Even on bright days it felt like the middle of night when you lie awake in despair waiting for morning. Once Psyche had believed in love. She had believed, as a little girl, that you meet your twin flame quite easily, that you are naturally drawn to each other across time and space, and that you know right away and as soon as you meet you embark on a journey together until you die. If problems arise you work through them together. Even if the days are long and hard you have the comfort of knowing that the other person will be there beside you in the quiet and peace of the night to soothe you with their body and their voice as you are there to soothe them. She had learned this by watching her parents, who had such a relationship. But when Psyche’s father had died, her mother had been so broken-hearted that she had died within a year. Psyche’s mother had said, “I don’t want to live without him,” and Psyche had begged her to stay, but she had died anyway because nothing was more important than the pain of living without her husband, not even her daughter. From that time on, Psyche was dubious about true love because she knew that even if you find it, it will one day come to an end, leaving you devastated. Perhaps that is why she picked such inappropriate men over and over again, even though they did not necessarily appear that way on the surface. They were men who were easy to project a lot of fantasies onto. They were usually quiet men who didn’t express their feelings a lot and who had experienced childhoods where it was necessary to adapt to dysfunctional situations by staying under the radar. More than one was an alcoholic. More than one was an actor. Psyche was a pretty, nice, well-educated young woman with a job she liked and a cute beach apartment. People who met her were surprised that she was still alone. But Psyche was beginning to understand.

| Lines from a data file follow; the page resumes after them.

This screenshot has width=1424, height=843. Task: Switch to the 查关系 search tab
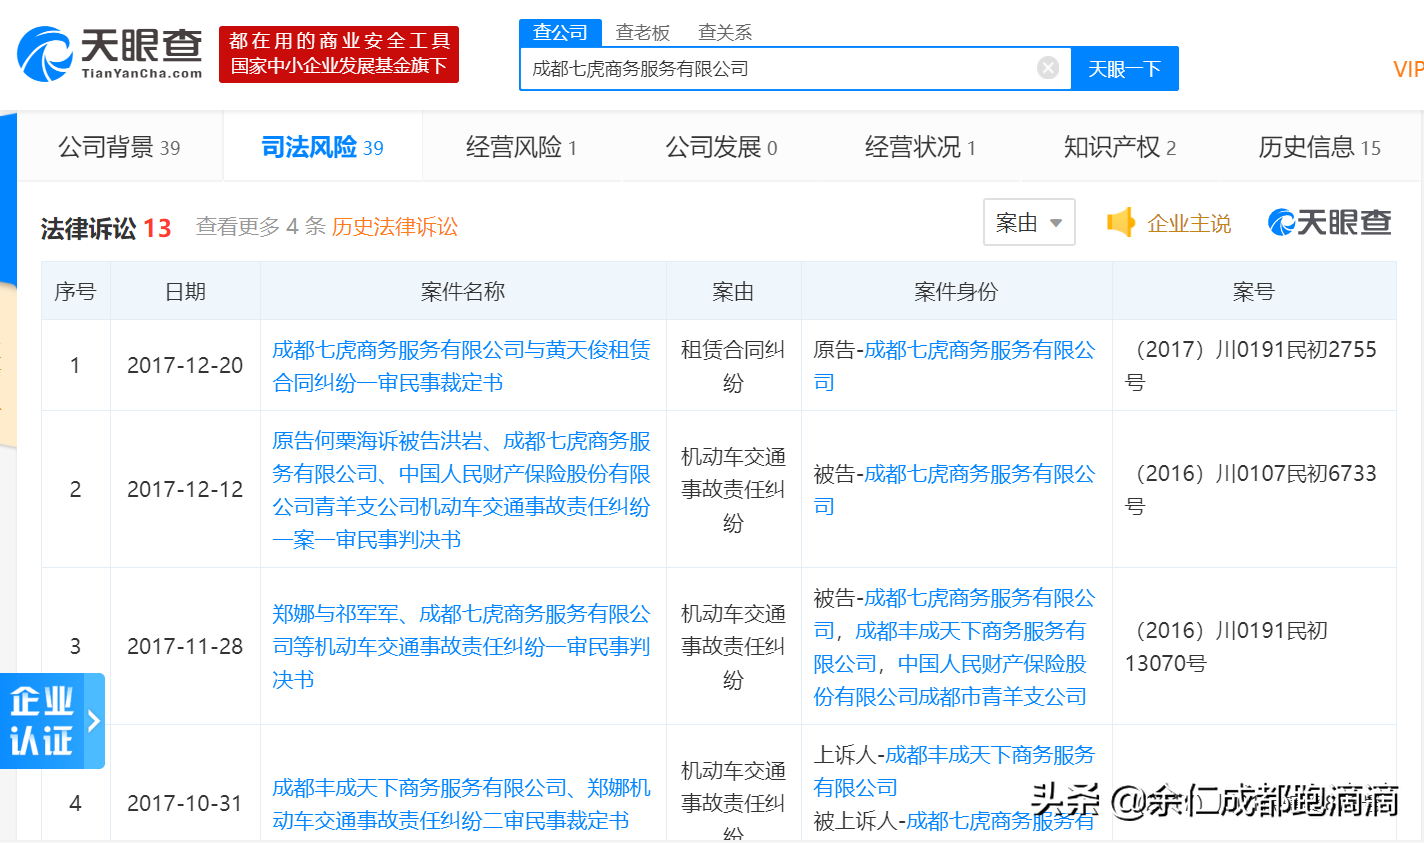[727, 31]

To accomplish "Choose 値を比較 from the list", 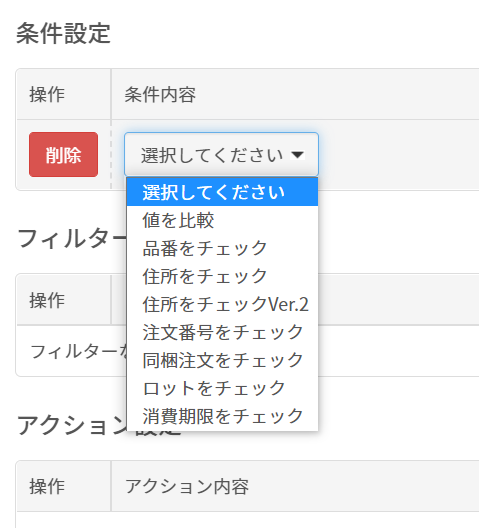I will coord(222,220).
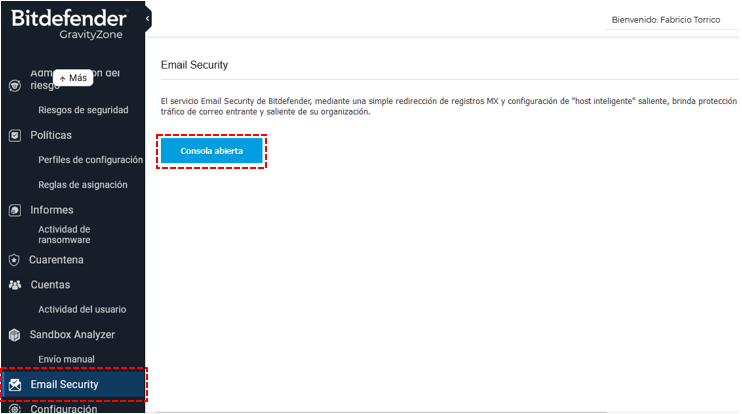Click the Sandbox Analyzer cube icon
Image resolution: width=742 pixels, height=414 pixels.
coord(15,335)
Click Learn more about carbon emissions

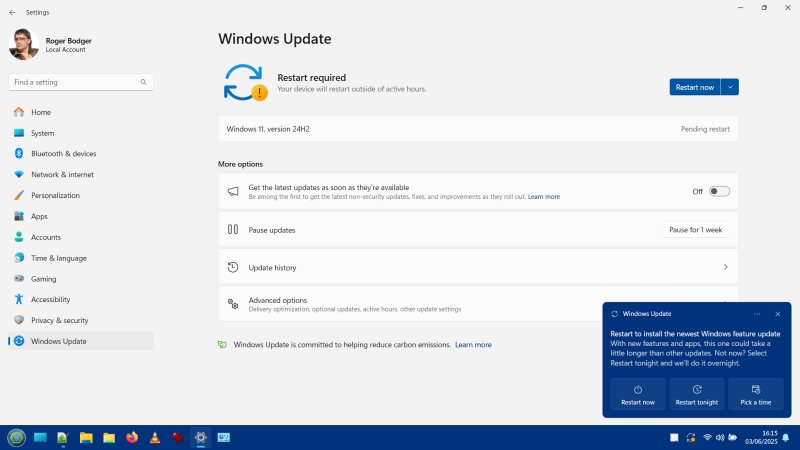tap(473, 345)
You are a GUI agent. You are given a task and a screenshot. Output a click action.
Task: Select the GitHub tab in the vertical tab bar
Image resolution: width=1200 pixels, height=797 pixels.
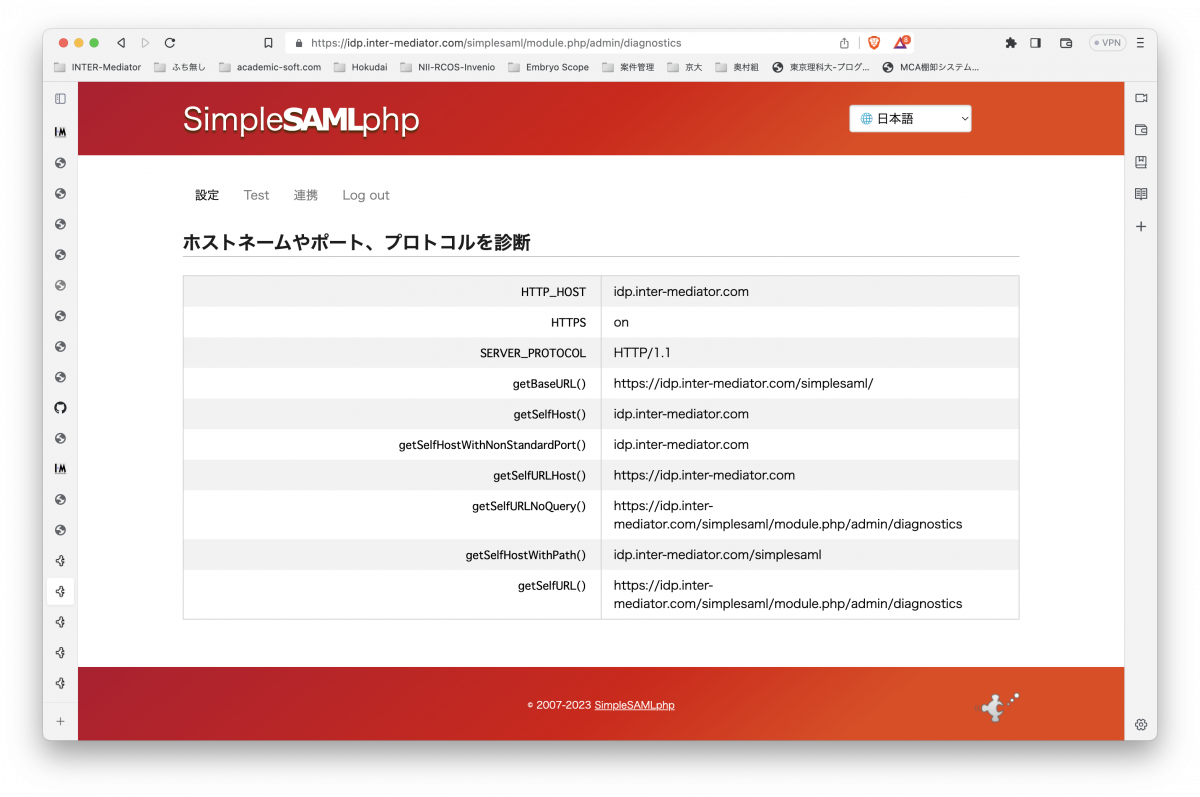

One day at school one of her kinders was crying. Psyche knelt beside her and asked her why. The little girl said, “It’s my birthday tomorrow and no one is going to come.”
“How do you know?” Psyche asked. “Because I am going to come.”
“I just do,” said the little girl. “No one will come.” And she began to cry again.
Psyche thought that the way she had pushed Cupid away was not unlike what the little girl was feeling. If you were sad about something that hadn’t happened yet you couldn’t be disappointed.